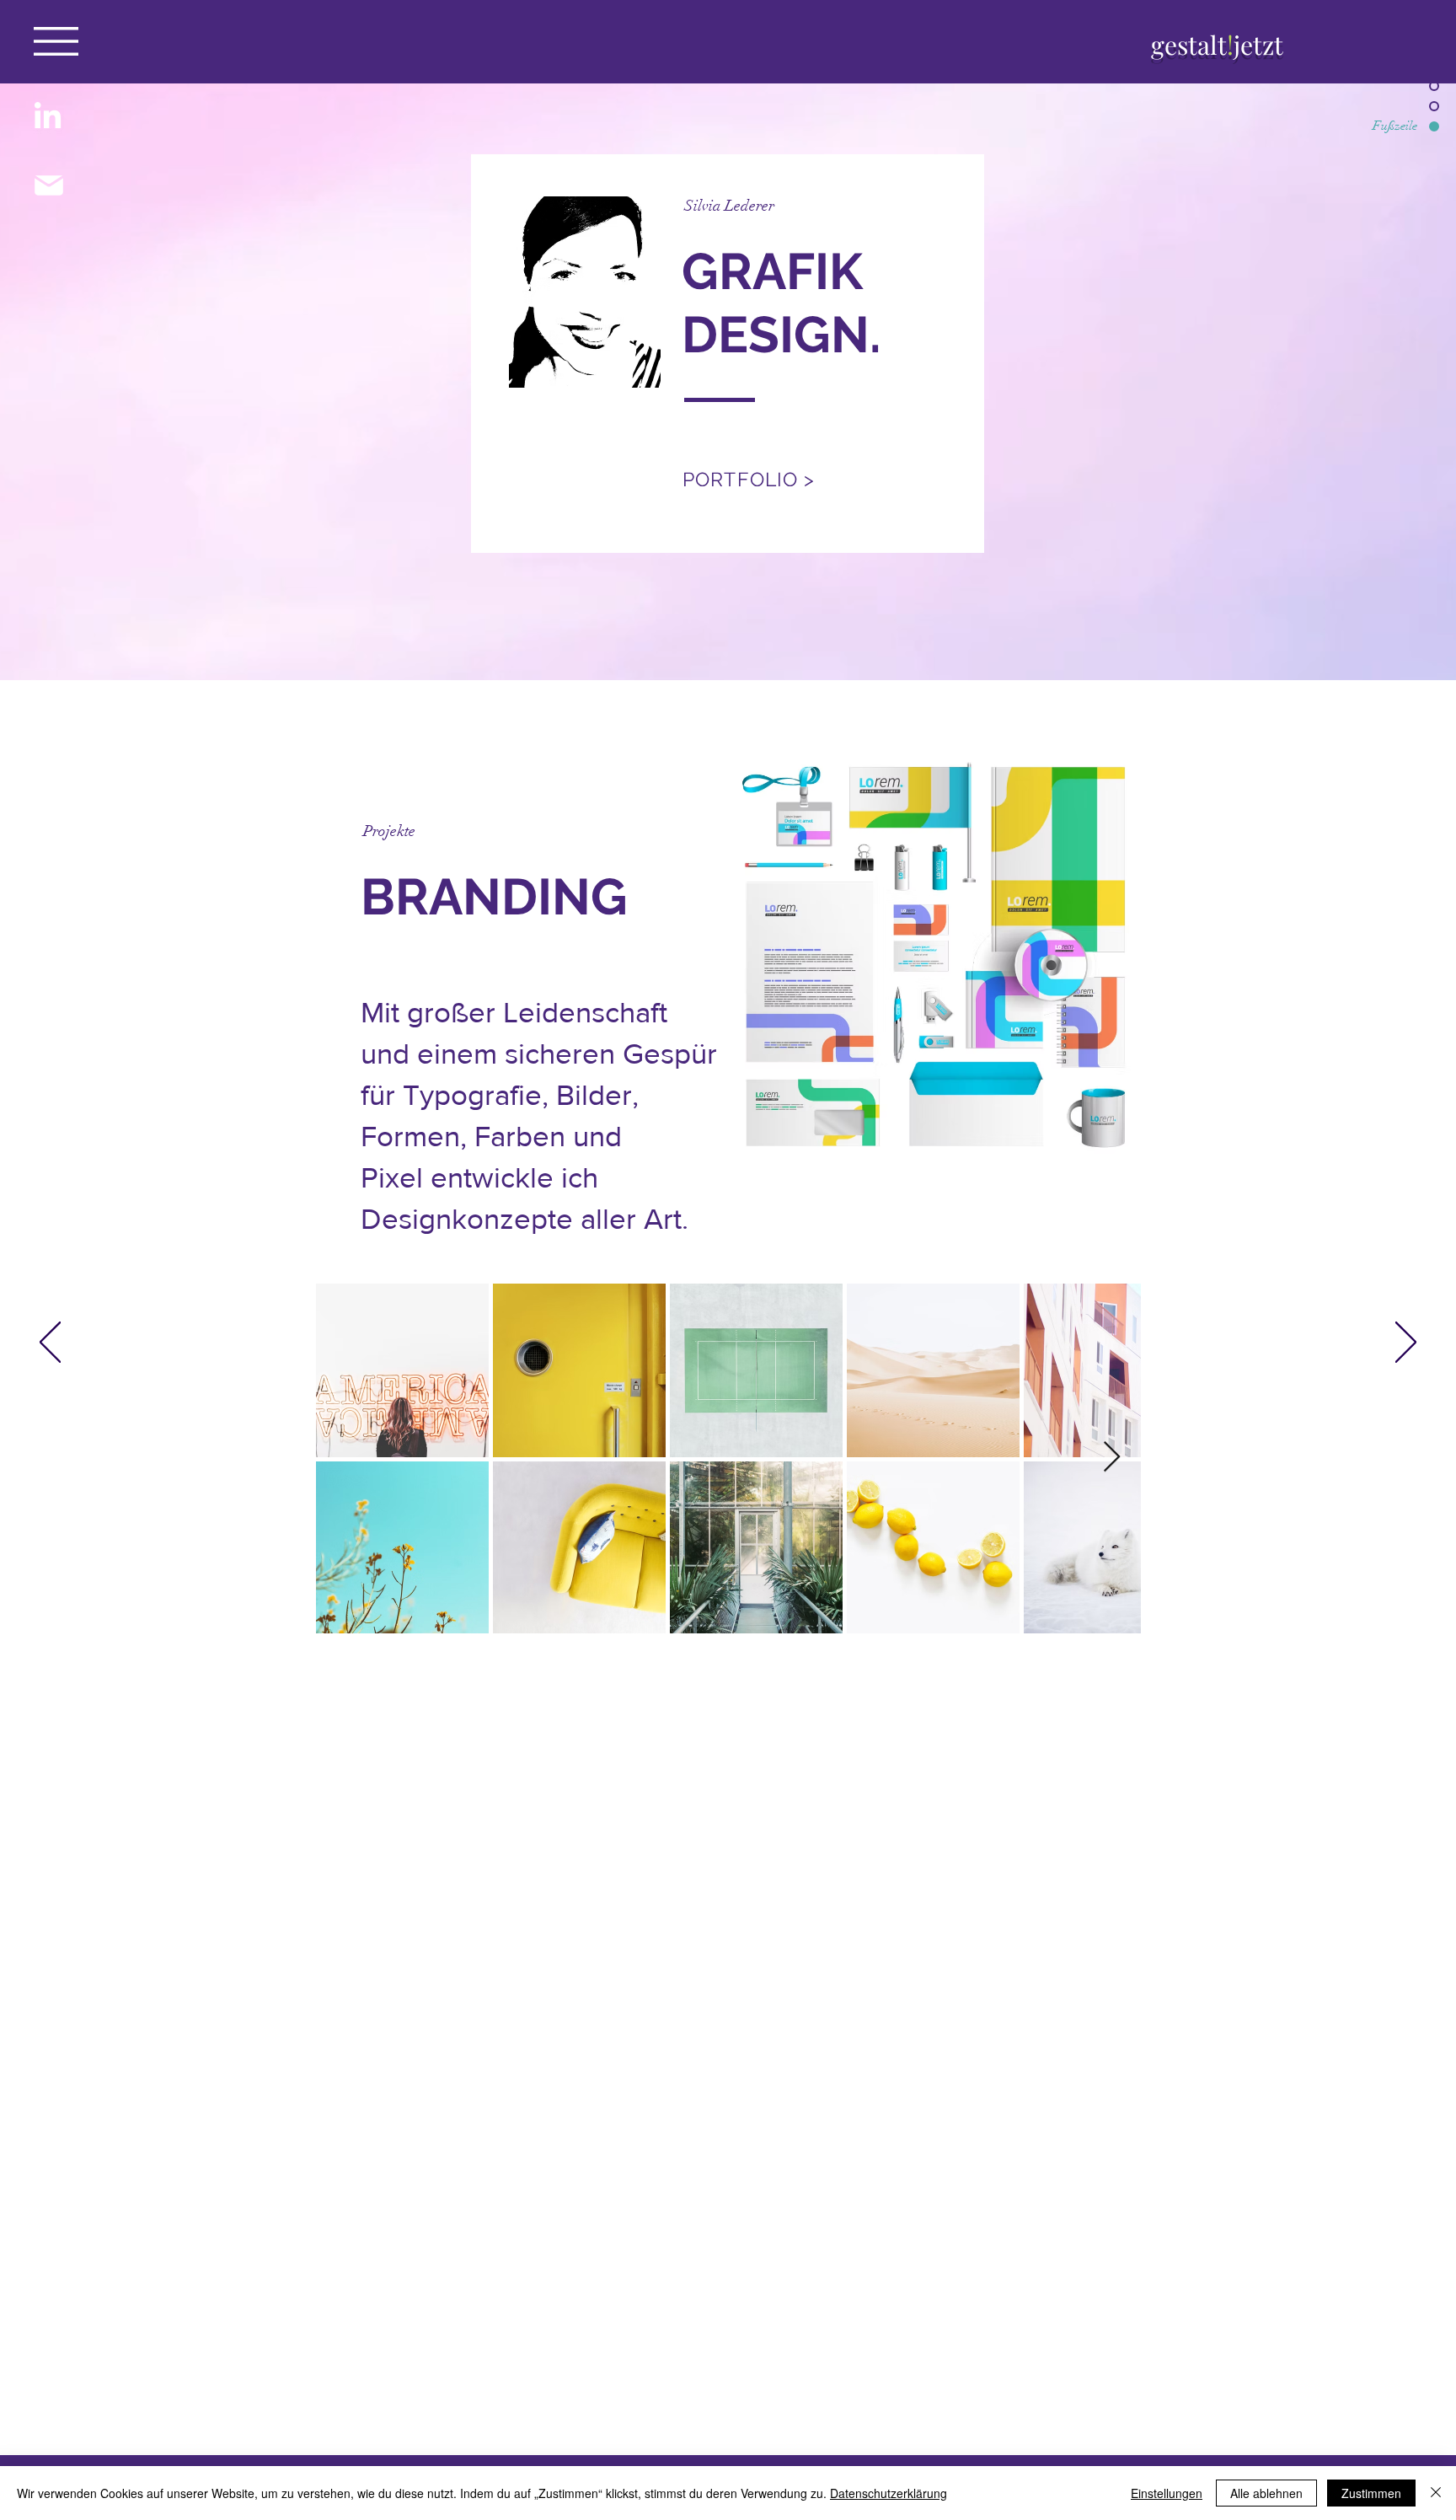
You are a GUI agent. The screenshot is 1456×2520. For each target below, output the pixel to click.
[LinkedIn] (47, 117)
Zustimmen (1371, 2493)
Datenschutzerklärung (888, 2493)
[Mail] (48, 185)
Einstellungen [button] (1166, 2493)
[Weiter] (1405, 1343)
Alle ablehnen (1266, 2493)
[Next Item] (1111, 1457)
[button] (56, 41)
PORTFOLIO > (749, 479)
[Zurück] (50, 1343)
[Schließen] (1436, 2493)
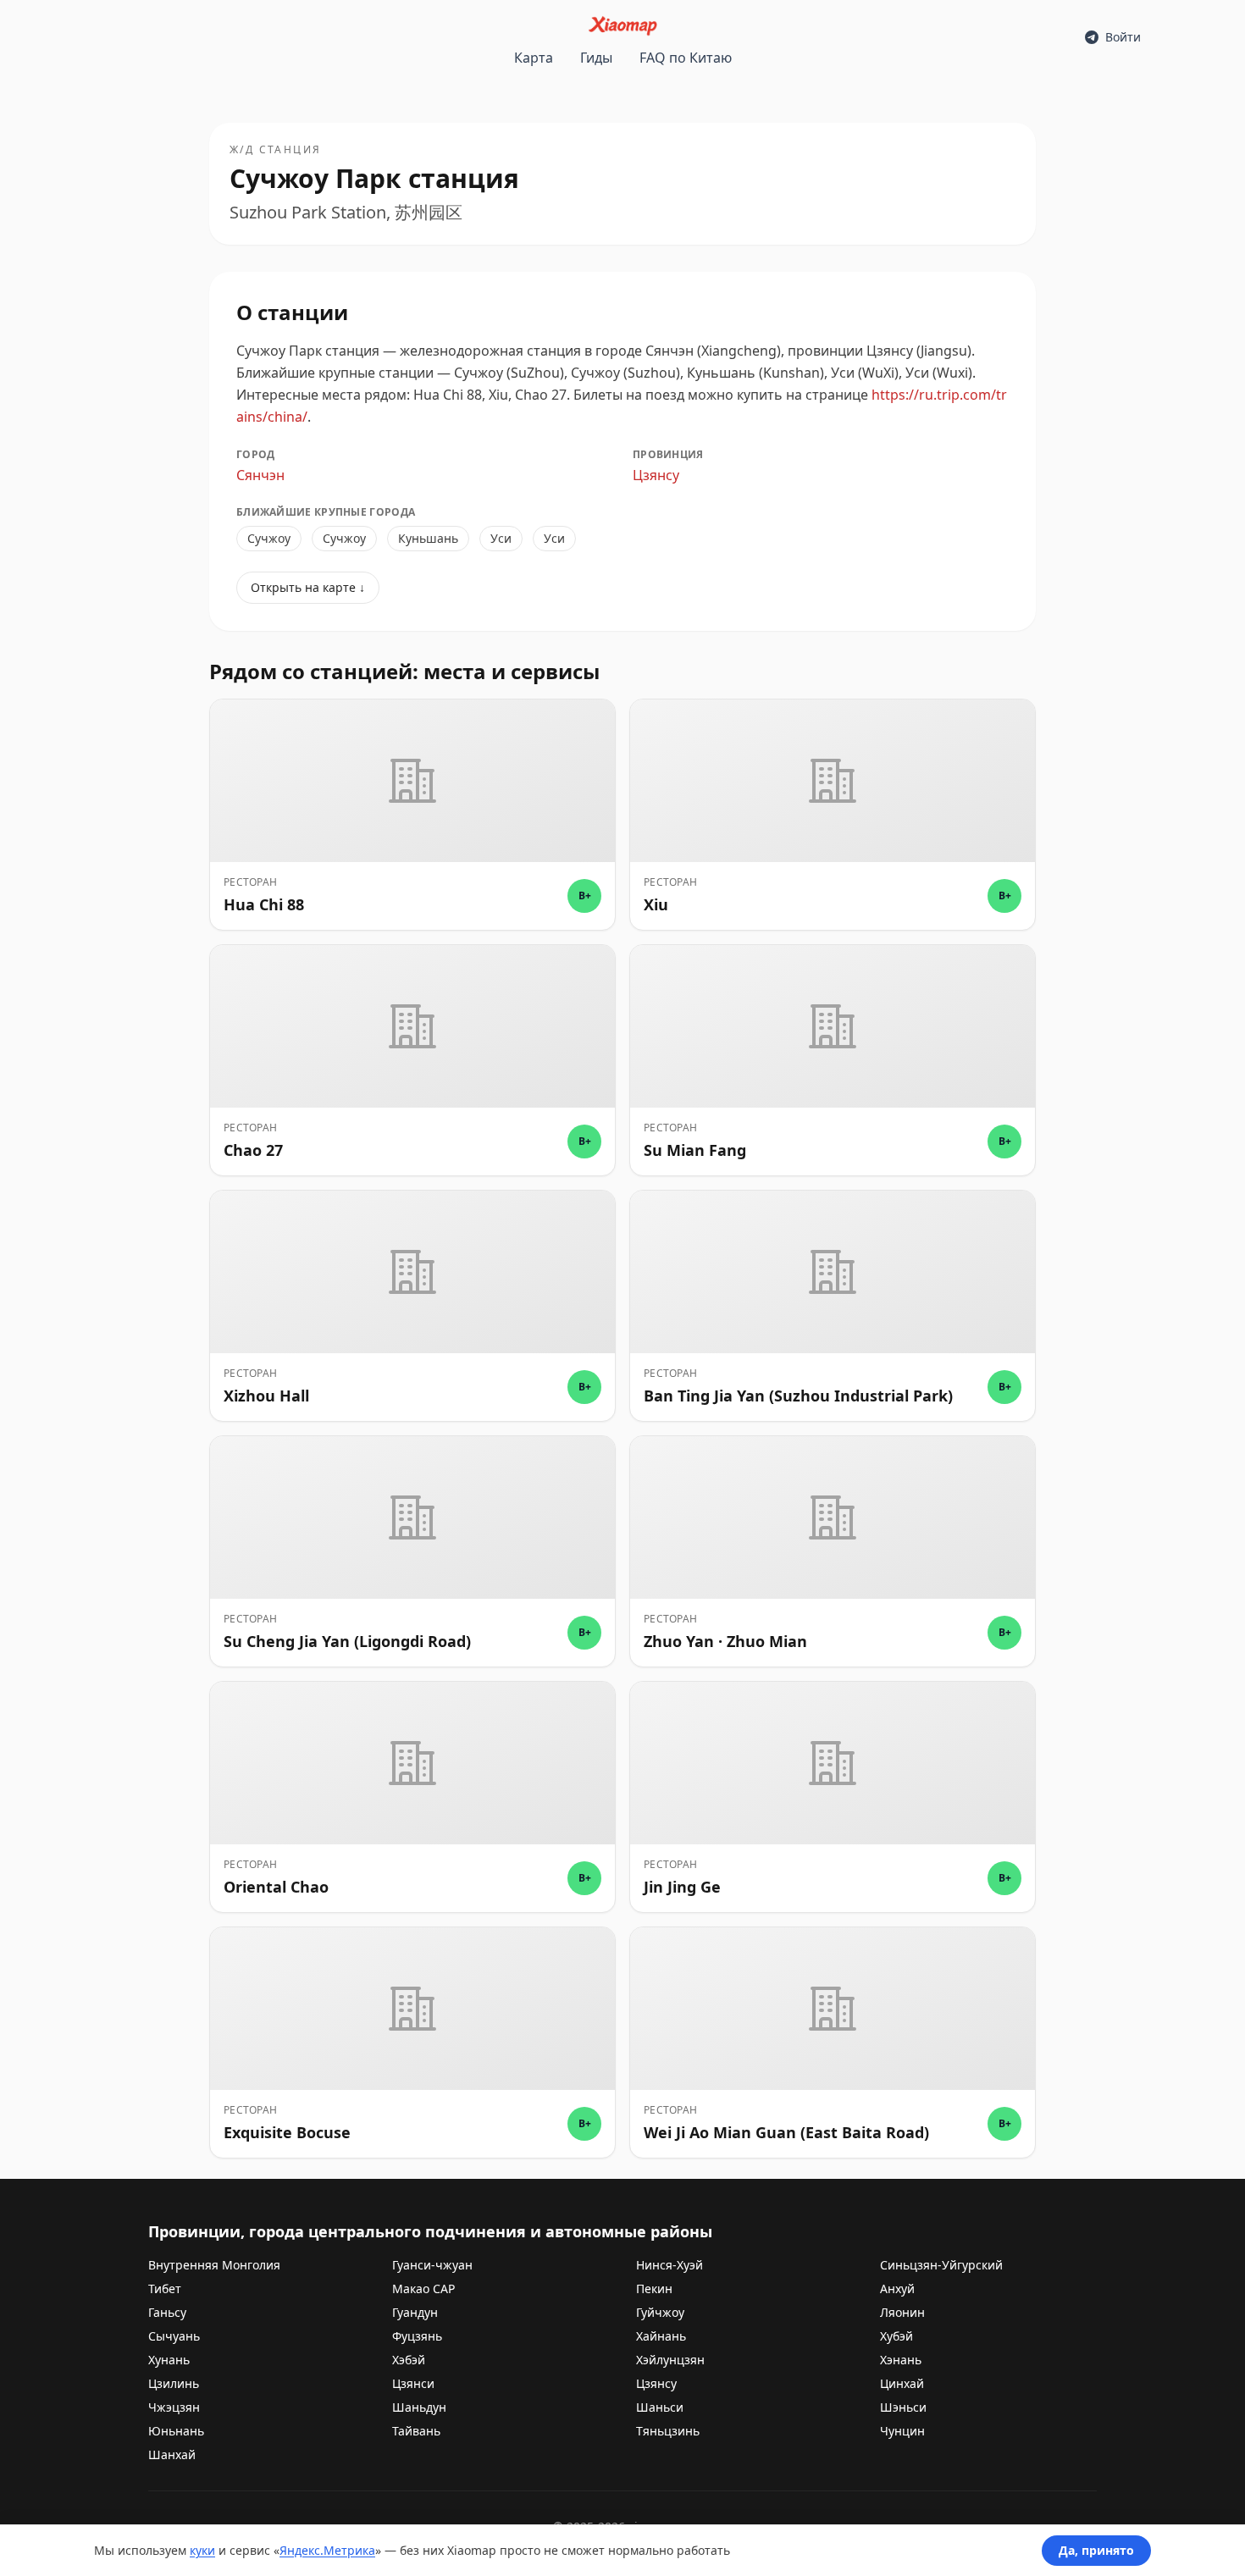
○ ○ ○ ○ ○
### Task details:
Please reproduce the data above word for word, skipping all images.

### Response to the exercise:
You are a GUI agent. The screenshot is 1456×2520. For each target below, output the pixel to click.
[LinkedIn] (47, 117)
Zustimmen (1371, 2493)
Datenschutzerklärung (888, 2493)
[Mail] (48, 185)
Einstellungen [button] (1166, 2493)
[Weiter] (1405, 1343)
Alle ablehnen (1266, 2493)
[Next Item] (1111, 1457)
[button] (56, 41)
PORTFOLIO > (749, 479)
[Zurück] (50, 1343)
[Schließen] (1436, 2493)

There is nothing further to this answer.